If all that is not enough, Leah is sleeping with Megan's husband, Chris who turns out to be a complete gaslighting, abusive p**k. Leah and Chris have been mocking Megan behind her back, gaslighting her into madness. On top of all that, Bonner reveals halfway through the book that Chris is a sociopathic conman who never loved Megan and has been plotting to steal her money from the get-go, engineering their initial meeting.
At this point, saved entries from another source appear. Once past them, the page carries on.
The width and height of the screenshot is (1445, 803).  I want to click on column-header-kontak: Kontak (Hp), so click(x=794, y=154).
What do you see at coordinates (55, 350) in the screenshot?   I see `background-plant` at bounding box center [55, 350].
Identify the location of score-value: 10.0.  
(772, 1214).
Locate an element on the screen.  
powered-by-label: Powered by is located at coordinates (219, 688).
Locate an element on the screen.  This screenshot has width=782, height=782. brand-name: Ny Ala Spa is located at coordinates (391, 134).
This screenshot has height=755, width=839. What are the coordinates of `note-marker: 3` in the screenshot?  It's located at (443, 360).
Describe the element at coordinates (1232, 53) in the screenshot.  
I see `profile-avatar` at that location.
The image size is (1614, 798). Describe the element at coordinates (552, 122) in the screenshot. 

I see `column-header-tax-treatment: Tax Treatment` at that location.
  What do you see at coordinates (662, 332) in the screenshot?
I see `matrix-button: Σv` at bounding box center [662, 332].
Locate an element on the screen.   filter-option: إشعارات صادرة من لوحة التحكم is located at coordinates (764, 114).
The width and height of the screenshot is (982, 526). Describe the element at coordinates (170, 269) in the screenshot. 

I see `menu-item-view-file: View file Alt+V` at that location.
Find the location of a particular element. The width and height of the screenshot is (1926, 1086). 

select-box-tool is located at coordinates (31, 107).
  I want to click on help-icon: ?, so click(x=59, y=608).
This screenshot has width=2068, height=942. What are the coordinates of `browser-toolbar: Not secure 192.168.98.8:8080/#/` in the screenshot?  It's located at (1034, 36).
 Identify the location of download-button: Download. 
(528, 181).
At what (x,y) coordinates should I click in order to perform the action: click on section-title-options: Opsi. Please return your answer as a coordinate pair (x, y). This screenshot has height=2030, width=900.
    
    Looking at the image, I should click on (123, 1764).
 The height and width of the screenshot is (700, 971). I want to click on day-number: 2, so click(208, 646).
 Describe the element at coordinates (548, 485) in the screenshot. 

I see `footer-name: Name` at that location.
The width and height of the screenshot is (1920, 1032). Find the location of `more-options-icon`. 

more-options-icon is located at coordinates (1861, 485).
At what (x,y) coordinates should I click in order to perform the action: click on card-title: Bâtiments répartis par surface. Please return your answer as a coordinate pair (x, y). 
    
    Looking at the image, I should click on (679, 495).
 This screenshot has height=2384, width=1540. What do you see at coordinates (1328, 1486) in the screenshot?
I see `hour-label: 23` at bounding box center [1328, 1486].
This turns the premise into a different kind of book and all the ensuing descriptions of the abuse Megan takes from Chris are super hard to read.
The book doesn't work from there, as it stretches believability. Clever character-driven domestic thrillers depend on authentic characters, complicated relationship dynamics and love gone bad that end up with people hurting one another for deeply psychological reasons. I don't understand why Megan married Chris, or at least why she stays with him. There's a hideous past domestic abuse scene that is referenced that would have made me run a mile. Chris is a complete b*****d, and Megan grows to hate him as much as he seems to hate her.
This turn of events then makes the book even more implausible. Chris is painted as a computer whizz with a lucrative trend-spotting job, yet his motivation for the con is money. He has loads of money! Also, Leah is the one with the millions, so why not con her? He could have saved himself the hassle of marrying Megan!
Other things bothered me, too. There is hardly any context for Megan murdering Leah (other than she's a nasty human) and then, even though Megan is The Nice One, she shows no remorse for killing her sister. Bonner leads the reader to believe that Chris is going to win - as it is revealed he has been spying on both sisters and knows everything that Megan has done and is planning - and then the reader is forced to endure more abuse porn. Megan is painted as clever throughout the book, yet puts up with Chris's abuse. I wish Bonner had used those smarts to create a more clever resolution. Instead, we get a sudden act of bad-assery from Megan that seems out of character, and Chris is charged with Leah's murder. On top of all that madness, we then get a whole bunch of exposition in the final chapters from Chris's lawyer, also a complete p**k, that is completely unnecessary. I think Bonner was trying to build suspense and keep the reader hanging about Chris's comeuppance. It doesn't work as a plot device and forces the ending to be rushed.
The book leaves it up to the reader to decide whether Megan is pretending to be Leah, but it's not a clever ending, because we know that she is! There's nothing to suggest it isn't Megan, so Bonner misses an opportunity to make the reader question this. There are some glimpses of suspense and questions over the surviving twin's identity, but they are left unexplored. That's such a shame, as the bones of a clever thriller are there, they just don't turn into anything with substance. There are so many plot holes, shedloads of implausibility, unnecessary complications that confuse rather than create suspense, inconsistent characterisation, and threads that go nowhere.
My two-star rating is generous, but I'm sticking with it for the premise and the writing. Bonner is a terrific storyteller, but the execution of whatever ideas she had in her head for this book needs A LOL of finessing.